In matters of security, all the structures of government have failed. In the case of the Federation, the deficiency has been present since the creation of the security strategy because it does not have a defined policy to attack crime.
In relation to the state governments, the problem is more serious because at least 80 percent of the state police are not reliable. And further down, at the municipal level, many of these territories are lawless towns where the police are armed groups of criminal groups.
The lack of a clear policy does mean that the states can disassociate themselves from responsibility, because - from the legal framework - the states do not have the power to confront organized crime crimes, since it is up to the federation.
So it is very easy for governors to negotiate with organized crime, and the same goes for mayors, to make agreements with some organized crime cell, but when there are problems, they have nothing to do with this because they do not have the power, nor do they have the capacity, to confront crime.

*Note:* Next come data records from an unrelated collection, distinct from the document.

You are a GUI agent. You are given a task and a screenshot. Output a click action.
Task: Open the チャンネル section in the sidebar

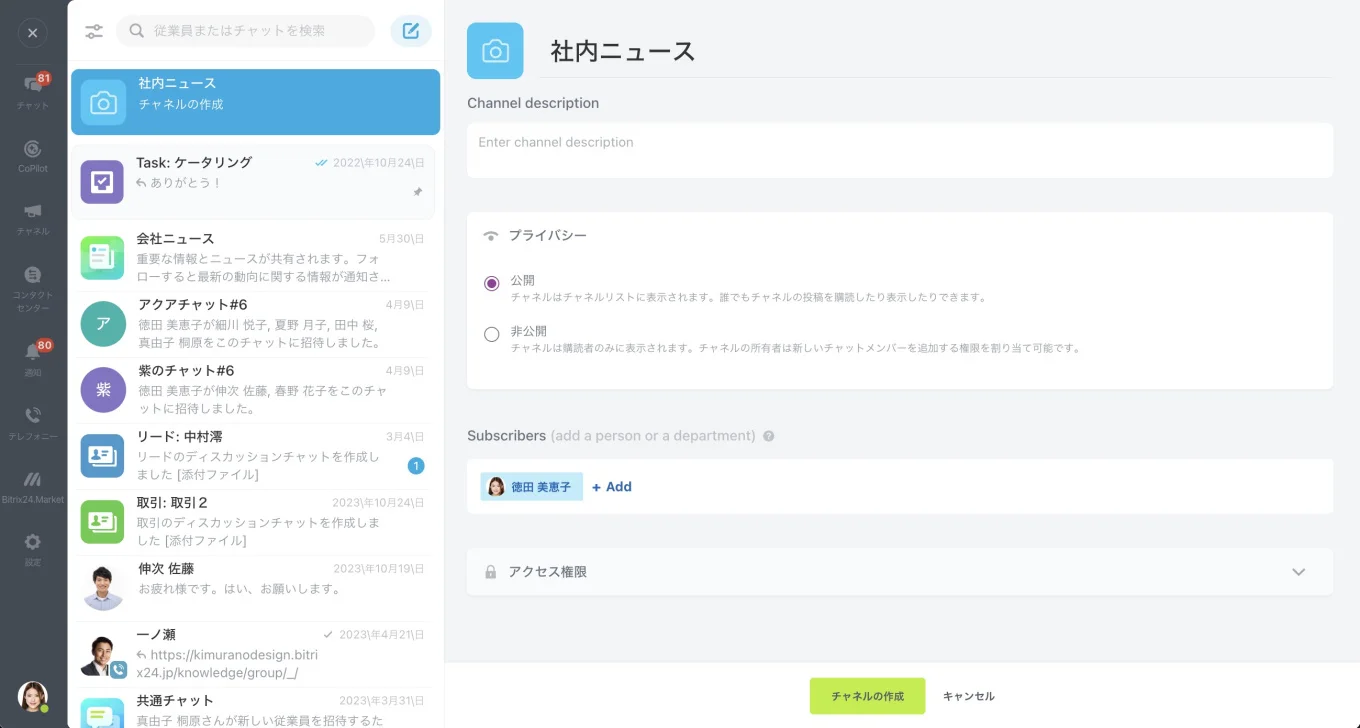coord(33,218)
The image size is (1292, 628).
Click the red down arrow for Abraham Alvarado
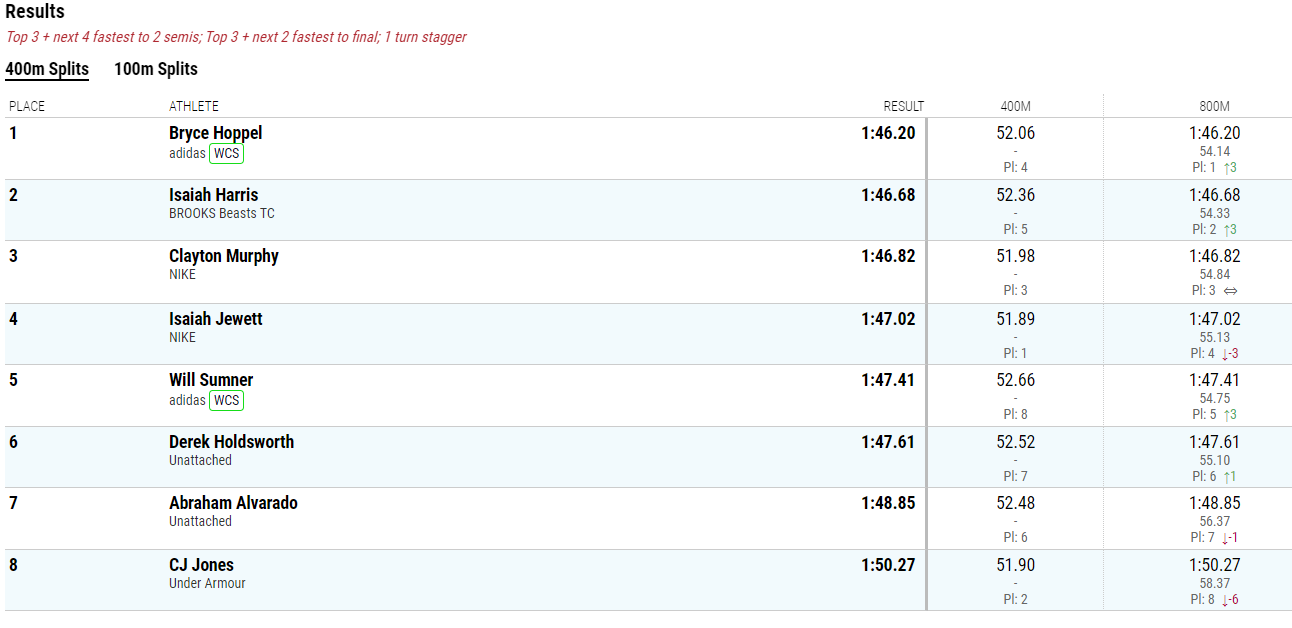1225,538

On December 17, the President of Mexico, Andrés Manuel López Obrador, acknowledged that the trend of crime is on the rise throughout the country and that it has not been easy to combat insecurity and violence during his government.
"It has not been easy because there has been an upward trend in crime in general with few elements, instruments to address the problem of insecurity and violence, so we have started from scratch. There were no security elements, you know what was happening with the Federal Police, in the case of the Army, the Navy, they could not act in matters of public security," he said.